Would you please copy every line below that includes the string "input"?

SOURCE DATA
▬▬▬

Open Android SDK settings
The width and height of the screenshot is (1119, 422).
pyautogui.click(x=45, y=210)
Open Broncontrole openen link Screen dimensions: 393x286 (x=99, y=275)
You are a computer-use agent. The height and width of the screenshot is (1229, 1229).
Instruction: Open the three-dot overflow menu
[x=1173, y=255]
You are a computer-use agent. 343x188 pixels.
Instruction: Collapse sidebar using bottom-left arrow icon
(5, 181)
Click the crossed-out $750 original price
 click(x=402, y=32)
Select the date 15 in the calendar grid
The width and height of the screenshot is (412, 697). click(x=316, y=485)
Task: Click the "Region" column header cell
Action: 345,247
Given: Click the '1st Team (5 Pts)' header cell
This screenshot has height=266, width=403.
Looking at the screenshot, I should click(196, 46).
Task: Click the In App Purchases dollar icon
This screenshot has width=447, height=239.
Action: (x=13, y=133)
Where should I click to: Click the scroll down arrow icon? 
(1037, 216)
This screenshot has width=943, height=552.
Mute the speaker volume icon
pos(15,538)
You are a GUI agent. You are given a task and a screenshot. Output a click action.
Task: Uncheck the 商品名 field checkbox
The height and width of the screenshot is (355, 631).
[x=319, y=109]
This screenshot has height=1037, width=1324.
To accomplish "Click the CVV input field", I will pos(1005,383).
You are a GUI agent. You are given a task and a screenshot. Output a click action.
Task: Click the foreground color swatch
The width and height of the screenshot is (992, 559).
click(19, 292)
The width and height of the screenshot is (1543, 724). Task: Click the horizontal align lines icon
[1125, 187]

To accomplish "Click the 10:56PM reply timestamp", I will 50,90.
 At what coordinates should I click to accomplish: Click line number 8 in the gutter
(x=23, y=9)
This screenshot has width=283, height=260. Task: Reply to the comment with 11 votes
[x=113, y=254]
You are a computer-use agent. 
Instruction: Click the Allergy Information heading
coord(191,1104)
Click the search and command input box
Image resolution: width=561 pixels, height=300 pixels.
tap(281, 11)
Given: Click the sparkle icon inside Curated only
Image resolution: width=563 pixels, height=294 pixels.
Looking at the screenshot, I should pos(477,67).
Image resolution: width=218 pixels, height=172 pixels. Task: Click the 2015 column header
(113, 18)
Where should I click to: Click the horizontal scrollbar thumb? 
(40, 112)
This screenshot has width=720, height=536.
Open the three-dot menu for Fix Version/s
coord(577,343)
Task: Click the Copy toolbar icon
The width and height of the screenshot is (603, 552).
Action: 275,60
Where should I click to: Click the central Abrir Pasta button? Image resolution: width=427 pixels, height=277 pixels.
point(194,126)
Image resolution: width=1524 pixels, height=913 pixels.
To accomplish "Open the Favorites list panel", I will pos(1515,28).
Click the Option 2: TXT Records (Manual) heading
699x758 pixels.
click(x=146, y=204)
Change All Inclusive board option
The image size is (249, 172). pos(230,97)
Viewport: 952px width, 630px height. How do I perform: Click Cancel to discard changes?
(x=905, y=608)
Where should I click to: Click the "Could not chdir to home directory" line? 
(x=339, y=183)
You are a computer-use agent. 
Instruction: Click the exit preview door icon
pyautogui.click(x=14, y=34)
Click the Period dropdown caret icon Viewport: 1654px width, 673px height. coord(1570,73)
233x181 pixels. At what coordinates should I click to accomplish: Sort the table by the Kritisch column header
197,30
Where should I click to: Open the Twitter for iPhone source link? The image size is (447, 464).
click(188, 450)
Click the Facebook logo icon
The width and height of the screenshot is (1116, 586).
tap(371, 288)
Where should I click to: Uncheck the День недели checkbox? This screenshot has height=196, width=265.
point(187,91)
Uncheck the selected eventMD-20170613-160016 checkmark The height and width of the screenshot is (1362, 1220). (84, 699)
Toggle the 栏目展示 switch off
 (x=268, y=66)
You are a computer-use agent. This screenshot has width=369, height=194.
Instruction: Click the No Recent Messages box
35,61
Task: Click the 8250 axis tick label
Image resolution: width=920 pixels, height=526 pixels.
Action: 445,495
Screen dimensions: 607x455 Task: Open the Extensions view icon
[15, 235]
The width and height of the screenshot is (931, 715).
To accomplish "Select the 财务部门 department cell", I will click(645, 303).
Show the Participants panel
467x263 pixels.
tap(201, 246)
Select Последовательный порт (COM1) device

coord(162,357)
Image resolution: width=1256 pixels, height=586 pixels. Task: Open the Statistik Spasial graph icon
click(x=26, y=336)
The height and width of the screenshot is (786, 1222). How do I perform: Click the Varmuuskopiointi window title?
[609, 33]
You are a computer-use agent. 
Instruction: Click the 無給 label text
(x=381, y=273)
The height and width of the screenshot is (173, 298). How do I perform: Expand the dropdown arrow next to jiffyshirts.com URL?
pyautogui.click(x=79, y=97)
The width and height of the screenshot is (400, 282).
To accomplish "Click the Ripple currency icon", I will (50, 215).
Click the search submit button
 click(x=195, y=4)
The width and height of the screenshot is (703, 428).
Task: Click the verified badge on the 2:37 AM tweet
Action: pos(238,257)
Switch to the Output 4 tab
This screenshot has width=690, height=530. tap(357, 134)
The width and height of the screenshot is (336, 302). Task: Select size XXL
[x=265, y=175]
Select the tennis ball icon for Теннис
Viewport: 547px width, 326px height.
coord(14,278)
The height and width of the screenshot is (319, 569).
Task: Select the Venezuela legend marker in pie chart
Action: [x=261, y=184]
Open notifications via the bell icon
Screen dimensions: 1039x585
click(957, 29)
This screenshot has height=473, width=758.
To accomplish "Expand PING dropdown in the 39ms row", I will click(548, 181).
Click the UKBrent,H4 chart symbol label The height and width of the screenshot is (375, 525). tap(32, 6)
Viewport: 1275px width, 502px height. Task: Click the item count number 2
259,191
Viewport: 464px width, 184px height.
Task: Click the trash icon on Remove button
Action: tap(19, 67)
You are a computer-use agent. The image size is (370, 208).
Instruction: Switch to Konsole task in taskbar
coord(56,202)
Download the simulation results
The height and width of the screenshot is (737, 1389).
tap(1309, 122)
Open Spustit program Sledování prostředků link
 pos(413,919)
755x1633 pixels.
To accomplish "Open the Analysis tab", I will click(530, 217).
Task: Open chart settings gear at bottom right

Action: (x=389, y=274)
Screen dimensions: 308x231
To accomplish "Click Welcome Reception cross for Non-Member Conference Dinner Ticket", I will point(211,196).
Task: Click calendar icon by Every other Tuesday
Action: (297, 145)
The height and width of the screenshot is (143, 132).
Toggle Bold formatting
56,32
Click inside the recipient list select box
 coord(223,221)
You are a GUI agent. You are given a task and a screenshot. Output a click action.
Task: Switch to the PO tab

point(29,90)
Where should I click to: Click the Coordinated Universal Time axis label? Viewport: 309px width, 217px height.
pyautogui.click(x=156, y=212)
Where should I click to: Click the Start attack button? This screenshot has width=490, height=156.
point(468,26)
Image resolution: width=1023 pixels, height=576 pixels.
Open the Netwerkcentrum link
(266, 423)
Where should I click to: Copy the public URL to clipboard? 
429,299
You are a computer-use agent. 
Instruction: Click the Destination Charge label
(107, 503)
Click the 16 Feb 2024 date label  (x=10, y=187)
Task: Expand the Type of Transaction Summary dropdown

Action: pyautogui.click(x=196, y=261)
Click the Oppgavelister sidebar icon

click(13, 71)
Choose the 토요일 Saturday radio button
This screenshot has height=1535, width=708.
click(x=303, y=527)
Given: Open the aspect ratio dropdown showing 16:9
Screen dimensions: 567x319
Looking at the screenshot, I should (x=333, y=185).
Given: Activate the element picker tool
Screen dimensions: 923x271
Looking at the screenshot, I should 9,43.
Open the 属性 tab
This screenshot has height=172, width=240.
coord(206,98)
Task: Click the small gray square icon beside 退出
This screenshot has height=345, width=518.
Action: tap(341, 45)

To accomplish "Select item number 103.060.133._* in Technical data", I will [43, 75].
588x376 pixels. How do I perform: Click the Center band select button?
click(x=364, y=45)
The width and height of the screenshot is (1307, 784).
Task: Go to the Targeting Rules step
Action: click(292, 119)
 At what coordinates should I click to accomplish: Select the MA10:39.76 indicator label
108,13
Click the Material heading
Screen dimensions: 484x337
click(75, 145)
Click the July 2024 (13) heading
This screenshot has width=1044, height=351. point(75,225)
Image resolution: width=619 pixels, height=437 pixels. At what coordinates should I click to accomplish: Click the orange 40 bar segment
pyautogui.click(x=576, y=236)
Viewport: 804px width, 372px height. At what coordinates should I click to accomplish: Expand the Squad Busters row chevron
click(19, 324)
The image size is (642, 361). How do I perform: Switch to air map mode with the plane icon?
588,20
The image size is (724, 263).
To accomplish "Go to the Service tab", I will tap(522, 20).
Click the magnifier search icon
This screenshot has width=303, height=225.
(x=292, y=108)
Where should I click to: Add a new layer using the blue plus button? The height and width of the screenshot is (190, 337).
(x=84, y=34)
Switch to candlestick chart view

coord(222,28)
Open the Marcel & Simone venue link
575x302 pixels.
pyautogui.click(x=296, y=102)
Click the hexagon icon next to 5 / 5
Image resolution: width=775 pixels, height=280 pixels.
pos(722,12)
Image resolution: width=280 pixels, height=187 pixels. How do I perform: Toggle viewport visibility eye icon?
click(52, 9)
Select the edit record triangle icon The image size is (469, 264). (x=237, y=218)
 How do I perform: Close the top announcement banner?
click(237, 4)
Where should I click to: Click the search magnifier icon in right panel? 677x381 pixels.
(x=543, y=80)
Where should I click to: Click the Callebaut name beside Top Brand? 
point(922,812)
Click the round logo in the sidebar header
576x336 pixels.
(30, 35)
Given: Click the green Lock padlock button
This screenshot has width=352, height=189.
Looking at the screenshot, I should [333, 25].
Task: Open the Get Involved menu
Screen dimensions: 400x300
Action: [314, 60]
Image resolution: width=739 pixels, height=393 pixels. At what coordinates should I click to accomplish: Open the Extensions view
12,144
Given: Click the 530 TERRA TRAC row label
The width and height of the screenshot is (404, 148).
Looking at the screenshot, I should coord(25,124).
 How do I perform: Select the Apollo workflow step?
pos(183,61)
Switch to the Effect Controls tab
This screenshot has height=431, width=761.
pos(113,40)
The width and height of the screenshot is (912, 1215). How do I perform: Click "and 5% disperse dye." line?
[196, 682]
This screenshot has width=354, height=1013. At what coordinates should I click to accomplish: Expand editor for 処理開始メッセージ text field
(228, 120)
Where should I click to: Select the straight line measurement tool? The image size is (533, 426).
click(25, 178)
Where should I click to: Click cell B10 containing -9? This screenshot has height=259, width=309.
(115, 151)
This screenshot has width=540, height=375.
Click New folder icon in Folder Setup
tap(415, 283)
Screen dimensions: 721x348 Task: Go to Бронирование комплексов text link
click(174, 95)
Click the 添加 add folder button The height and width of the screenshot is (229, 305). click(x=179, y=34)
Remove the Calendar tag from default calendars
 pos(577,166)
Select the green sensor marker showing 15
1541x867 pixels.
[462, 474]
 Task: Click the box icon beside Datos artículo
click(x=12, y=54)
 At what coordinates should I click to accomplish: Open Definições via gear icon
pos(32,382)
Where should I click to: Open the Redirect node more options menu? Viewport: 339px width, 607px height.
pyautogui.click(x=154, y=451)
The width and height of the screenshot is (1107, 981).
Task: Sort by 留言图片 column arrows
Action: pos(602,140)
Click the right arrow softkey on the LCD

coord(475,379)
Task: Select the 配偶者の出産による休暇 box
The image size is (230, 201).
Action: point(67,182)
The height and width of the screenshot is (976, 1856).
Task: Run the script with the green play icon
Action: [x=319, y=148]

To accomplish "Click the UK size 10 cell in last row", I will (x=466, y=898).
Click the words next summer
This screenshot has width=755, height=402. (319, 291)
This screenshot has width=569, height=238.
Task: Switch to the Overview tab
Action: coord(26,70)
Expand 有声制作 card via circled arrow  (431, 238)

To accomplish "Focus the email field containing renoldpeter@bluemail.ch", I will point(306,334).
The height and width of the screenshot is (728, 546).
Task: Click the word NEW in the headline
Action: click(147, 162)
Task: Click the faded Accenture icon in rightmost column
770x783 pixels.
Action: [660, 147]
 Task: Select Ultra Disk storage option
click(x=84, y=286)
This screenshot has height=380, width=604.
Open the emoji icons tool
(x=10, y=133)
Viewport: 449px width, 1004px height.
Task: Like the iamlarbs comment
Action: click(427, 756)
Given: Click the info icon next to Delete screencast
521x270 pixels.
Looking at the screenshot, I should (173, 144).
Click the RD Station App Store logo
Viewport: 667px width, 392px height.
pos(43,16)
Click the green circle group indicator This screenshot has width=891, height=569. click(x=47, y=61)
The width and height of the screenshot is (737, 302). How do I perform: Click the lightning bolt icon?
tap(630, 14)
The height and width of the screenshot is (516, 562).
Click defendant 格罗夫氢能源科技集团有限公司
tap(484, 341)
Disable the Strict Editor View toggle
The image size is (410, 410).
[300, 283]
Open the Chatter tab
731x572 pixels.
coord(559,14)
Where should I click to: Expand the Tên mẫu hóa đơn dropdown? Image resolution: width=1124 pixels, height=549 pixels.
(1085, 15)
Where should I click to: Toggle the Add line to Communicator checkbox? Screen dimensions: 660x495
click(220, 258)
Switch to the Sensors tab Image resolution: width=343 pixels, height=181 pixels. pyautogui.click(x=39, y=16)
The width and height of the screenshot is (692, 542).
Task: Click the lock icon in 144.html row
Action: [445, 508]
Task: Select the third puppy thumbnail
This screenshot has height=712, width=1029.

▬▬▬

RESULT BELOW
To accomplish "Click the CVV input field", I will pos(1005,383).
Click the search and command input box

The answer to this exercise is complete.